Incomplete results for scan / scroll searches

I have a little (Java) based test playing with the scan / scroll API. It is
basically working but I am always missing a single element in the last
scroll response. This is what I am doing conceptually:

  1. Index 1000 documents and run a index refresh (index has default of 5
    shards)
  2. Run 'matchAll' search with search type = 'scan', size=100, timeout of
    30 seconds
  3. Run a loop of scroll request with the previous scroll id until I get
    no more hits

I found that the number of total hits is correctly reported as 1000. The
first scroll response carries the expected 500 hits (number of shards *
100). However the second (last) scroll response only has 499 hits.
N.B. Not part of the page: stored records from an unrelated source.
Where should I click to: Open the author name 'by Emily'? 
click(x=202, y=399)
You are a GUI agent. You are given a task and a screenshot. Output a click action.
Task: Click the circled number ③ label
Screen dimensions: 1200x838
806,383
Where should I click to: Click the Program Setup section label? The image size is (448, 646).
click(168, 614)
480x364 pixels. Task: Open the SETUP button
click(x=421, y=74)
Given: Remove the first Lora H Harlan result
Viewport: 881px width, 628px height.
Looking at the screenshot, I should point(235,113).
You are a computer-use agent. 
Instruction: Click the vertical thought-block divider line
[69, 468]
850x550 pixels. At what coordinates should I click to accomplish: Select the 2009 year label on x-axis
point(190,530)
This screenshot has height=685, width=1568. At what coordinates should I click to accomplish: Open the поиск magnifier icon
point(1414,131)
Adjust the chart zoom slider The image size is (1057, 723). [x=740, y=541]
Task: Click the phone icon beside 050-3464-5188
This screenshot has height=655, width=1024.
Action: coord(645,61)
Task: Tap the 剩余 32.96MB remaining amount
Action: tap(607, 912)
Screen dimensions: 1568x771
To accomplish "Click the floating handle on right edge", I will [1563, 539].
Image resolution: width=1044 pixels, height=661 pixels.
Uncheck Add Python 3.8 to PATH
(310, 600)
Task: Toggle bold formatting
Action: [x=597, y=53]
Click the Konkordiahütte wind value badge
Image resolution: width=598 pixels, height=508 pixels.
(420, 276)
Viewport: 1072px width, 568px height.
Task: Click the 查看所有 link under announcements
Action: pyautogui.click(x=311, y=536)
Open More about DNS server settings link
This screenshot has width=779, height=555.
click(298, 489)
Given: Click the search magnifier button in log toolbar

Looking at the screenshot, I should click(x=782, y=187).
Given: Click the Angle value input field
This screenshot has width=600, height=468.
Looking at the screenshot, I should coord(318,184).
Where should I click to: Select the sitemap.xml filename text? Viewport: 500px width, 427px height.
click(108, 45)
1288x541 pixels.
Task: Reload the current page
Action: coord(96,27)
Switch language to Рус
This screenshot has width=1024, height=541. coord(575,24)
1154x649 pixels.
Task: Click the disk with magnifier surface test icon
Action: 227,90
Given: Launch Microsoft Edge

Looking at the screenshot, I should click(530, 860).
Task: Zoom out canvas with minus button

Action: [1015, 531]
It seems
that the last document is missing. Has someone observed similar issues ?

Update

The problem was most likely on my side. I expected each scroll to have 500
elements. What I actually get for the 1000 elements is 3 responses: 1 = 500
hits, 2 = 499 hits, 3 = 1 hit. I get all 1000 elements so there seems to be
no bug. I still find the sizes a little strange ... maybe someone can shed
some light on this.

Hi Jan

The problem was most likely on my side. I expected each scroll to have
500 elements. What I actually get for the 1000 elements is 3
responses: 1 = 500 hits, 2 = 499 hits, 3 = 1 hit. I get all 1000
elements so there seems to be no bug. I still find the sizes a little
strange ... maybe someone can shed some light on this.

If you request $size results when scanning, it gives you a maximum of
$size results from each shard.

So if $size == 10, and you have 5 shards, you could get a maximum of 50
results. The actual number will vary, depending on which shards contain
the documents.

For example, if you have a total of 25 documents, on two shards, but 20
of them are on shard 1, then you would get:

  • first request: 15 results:
    • 10 from shard 1
    • 5 from shard 2
  • second request: 10 results
    • 10 from shard 1

clint